**Material for the task**
========================================

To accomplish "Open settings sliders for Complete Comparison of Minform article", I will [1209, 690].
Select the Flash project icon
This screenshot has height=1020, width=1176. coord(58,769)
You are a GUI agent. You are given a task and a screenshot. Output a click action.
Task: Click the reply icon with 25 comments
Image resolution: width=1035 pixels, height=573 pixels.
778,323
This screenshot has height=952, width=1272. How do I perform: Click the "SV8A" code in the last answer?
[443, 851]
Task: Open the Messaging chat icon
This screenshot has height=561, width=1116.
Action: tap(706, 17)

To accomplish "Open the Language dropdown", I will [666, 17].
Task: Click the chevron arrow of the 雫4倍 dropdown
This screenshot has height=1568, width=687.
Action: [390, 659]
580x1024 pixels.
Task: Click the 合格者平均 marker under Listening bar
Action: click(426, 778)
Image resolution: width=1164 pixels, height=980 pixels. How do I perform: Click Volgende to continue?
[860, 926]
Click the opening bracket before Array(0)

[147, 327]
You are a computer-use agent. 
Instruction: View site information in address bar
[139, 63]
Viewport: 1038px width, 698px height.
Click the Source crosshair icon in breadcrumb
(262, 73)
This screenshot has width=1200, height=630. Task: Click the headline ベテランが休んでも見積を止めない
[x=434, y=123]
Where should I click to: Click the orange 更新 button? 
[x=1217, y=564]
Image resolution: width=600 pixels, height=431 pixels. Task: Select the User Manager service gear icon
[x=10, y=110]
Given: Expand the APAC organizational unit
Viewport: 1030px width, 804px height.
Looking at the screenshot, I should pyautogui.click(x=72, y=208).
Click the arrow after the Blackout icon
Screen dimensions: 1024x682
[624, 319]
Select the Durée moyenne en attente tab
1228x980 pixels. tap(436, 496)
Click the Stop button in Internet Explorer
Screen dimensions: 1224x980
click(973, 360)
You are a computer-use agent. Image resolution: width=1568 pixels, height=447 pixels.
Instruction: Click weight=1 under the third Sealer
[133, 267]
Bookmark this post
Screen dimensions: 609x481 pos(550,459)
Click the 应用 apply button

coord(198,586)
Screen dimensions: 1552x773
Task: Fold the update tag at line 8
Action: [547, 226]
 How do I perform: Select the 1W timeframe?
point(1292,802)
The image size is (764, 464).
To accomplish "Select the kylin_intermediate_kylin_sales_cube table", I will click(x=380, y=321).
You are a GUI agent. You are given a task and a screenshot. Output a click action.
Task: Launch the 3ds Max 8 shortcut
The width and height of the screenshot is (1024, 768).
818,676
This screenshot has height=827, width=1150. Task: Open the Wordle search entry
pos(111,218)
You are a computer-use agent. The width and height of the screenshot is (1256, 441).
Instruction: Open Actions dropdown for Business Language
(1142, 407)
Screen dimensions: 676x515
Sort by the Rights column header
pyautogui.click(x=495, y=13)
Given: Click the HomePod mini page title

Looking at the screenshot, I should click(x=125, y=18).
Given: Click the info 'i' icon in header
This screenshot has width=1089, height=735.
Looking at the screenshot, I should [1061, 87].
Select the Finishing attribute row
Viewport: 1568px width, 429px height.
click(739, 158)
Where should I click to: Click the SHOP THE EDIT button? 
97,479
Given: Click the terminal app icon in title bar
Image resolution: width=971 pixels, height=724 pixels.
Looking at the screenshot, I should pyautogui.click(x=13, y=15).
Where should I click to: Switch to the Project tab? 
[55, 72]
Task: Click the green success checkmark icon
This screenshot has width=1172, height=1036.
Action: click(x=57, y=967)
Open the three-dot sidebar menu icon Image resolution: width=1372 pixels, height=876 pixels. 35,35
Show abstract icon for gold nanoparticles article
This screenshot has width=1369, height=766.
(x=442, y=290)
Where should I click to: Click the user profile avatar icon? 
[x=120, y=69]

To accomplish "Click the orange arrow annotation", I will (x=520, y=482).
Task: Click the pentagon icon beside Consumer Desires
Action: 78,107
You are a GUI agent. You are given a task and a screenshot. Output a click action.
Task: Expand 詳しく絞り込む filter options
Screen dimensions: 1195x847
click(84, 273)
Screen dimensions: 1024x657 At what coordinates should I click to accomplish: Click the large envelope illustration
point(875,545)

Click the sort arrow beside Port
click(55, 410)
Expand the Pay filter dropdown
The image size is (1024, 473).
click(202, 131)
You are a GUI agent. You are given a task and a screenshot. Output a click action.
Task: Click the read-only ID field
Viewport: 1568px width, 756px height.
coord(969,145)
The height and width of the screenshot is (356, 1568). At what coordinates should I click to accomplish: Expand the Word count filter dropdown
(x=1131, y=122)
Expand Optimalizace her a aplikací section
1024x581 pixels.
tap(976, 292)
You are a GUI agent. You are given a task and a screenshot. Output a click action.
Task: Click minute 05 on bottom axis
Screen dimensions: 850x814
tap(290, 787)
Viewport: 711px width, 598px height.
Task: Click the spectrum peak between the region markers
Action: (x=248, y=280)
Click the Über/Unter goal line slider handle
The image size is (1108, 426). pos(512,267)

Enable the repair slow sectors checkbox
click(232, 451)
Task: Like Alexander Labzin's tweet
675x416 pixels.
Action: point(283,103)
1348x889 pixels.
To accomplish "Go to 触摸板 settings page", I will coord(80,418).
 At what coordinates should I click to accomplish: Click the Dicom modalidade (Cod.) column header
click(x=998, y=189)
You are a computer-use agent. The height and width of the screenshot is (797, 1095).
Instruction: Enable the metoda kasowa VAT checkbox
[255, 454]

========================================

**Exercise objective**
Search the material above for the word "computer", and return each line that holds it.

**Result**
You are a computer-use agent. 
You are a computer-use agent. Image resolution: width=1568 pixels, height=447 pixels.
You are a computer-use agent. The width and height of the screenshot is (1256, 441).
You are a computer-use agent. The height and width of the screenshot is (797, 1095).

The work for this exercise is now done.